Screen and page pointing data
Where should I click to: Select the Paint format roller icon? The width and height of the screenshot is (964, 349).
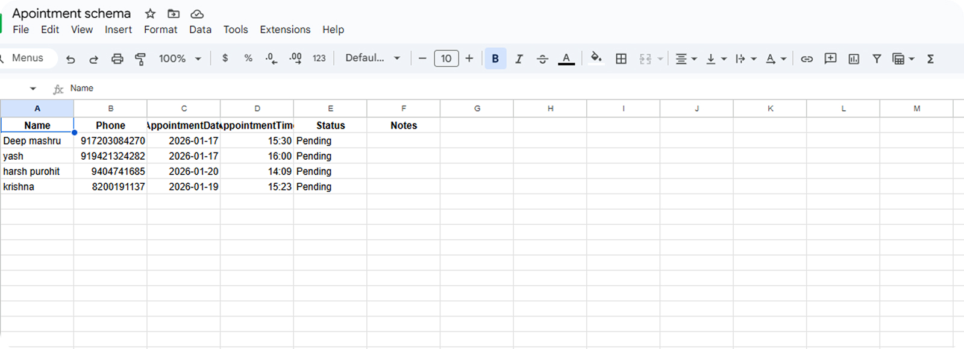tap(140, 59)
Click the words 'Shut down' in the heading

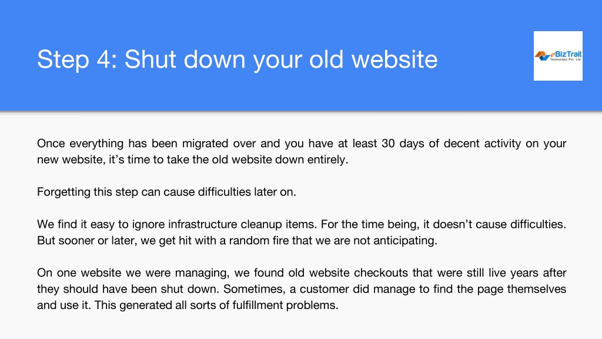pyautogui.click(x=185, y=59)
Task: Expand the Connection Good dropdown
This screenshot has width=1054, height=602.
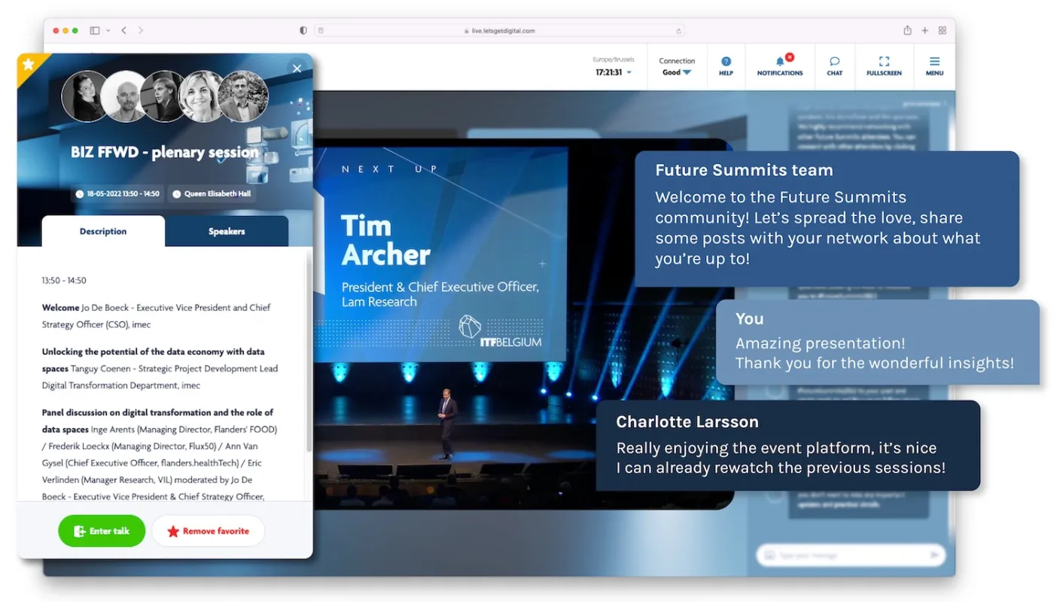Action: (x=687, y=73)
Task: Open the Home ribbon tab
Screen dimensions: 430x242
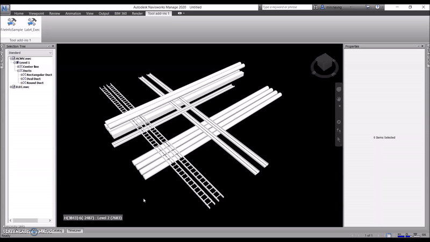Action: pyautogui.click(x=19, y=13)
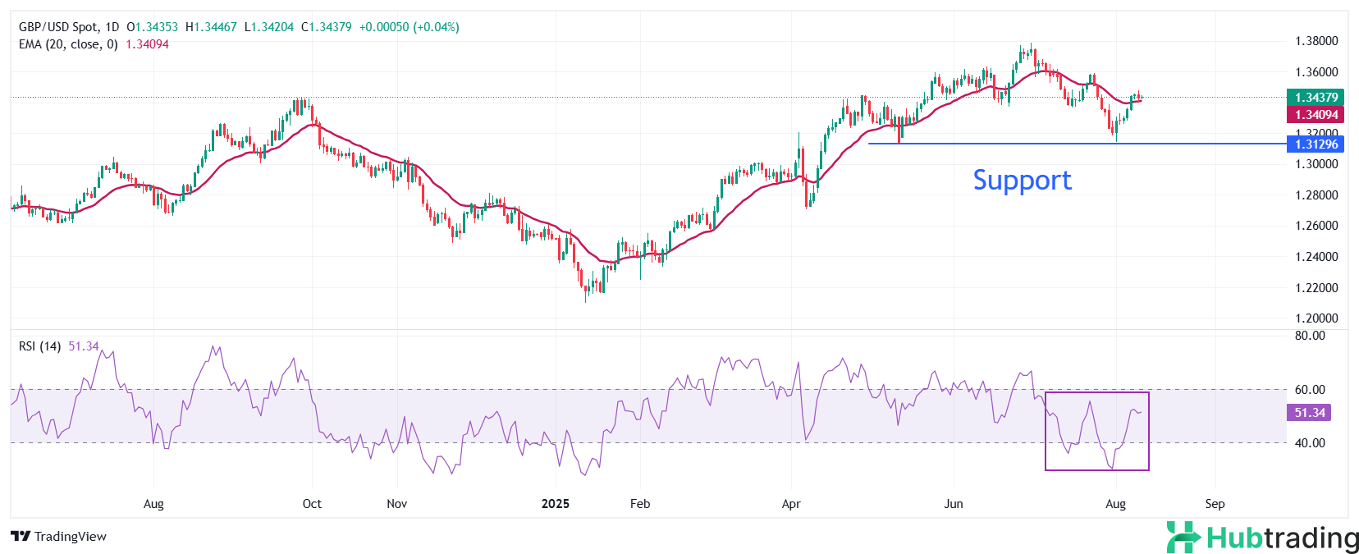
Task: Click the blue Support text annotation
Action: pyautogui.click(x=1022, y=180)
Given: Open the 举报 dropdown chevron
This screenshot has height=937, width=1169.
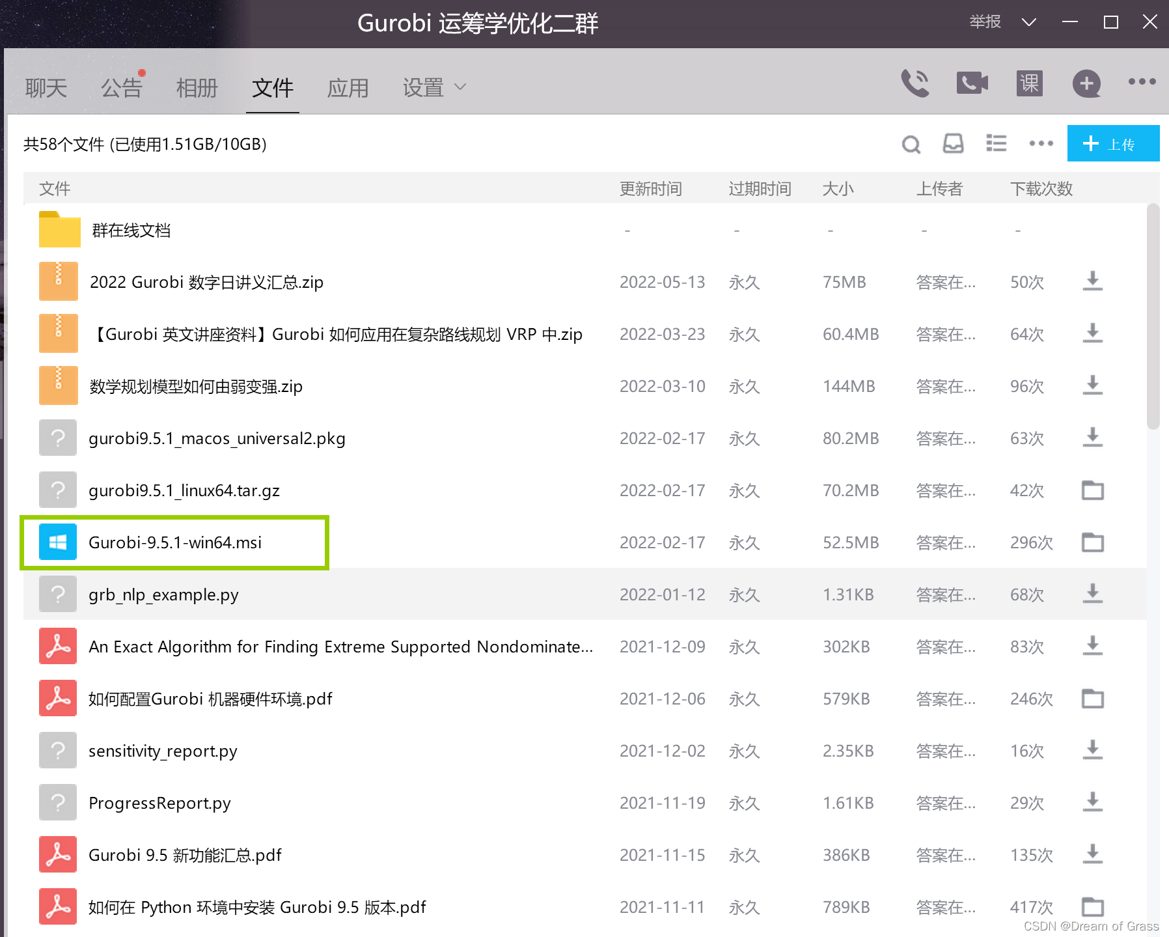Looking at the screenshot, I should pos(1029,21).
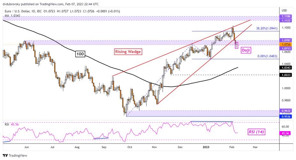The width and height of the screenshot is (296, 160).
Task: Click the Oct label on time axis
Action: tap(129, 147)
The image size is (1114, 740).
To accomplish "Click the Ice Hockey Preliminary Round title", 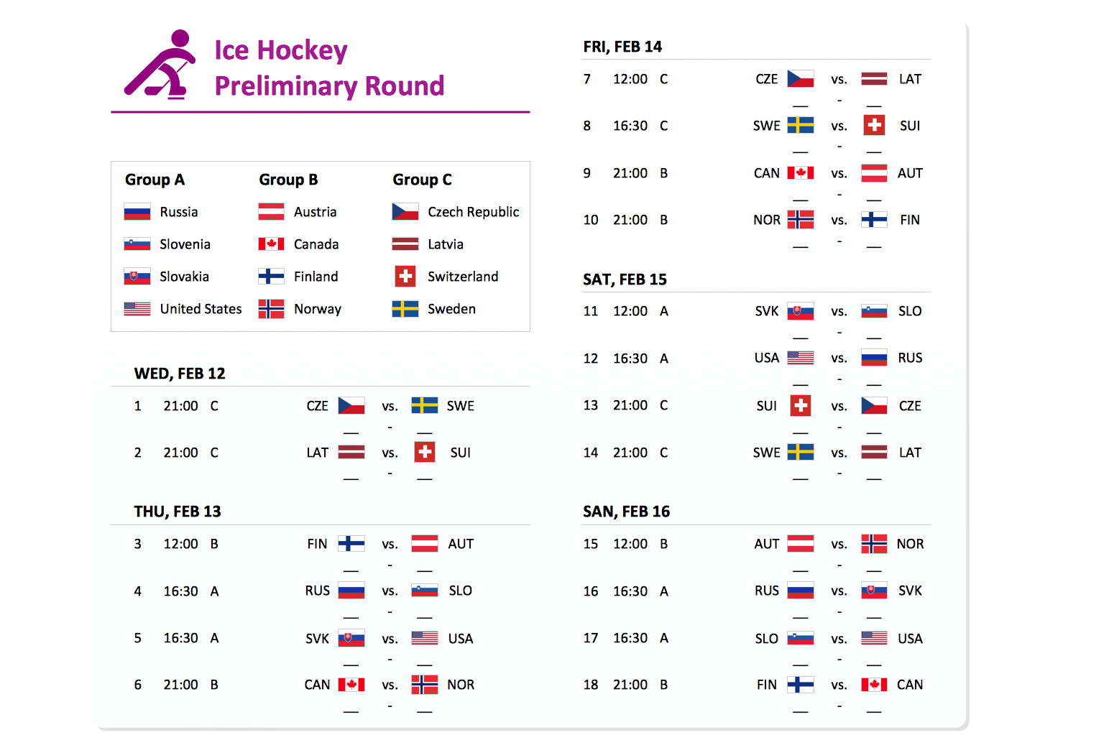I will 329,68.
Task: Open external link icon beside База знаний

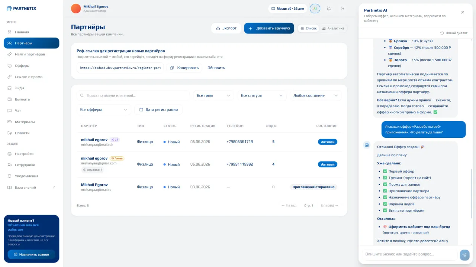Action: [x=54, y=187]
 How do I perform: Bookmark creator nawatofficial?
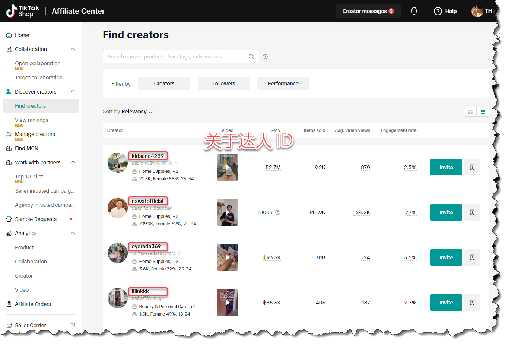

| SET TASK |
Copy everything in the records from the very beginning down to the line containing "Action: pyautogui.click(x=1022, y=180)", including that line, with the pictures omitted.

| TASK SOLUTION |
Where should I click to: Select the Paint format roller icon? The width and height of the screenshot is (964, 349).
tap(140, 59)
Click the words 'Shut down' in the heading

pyautogui.click(x=185, y=59)
Task: Expand the Connection Good dropdown
This screenshot has width=1054, height=602.
Action: (x=687, y=73)
Task: Open the Home ribbon tab
Screen dimensions: 430x242
Action: pyautogui.click(x=19, y=13)
Task: Click the blue Support text annotation
Action: pyautogui.click(x=1022, y=180)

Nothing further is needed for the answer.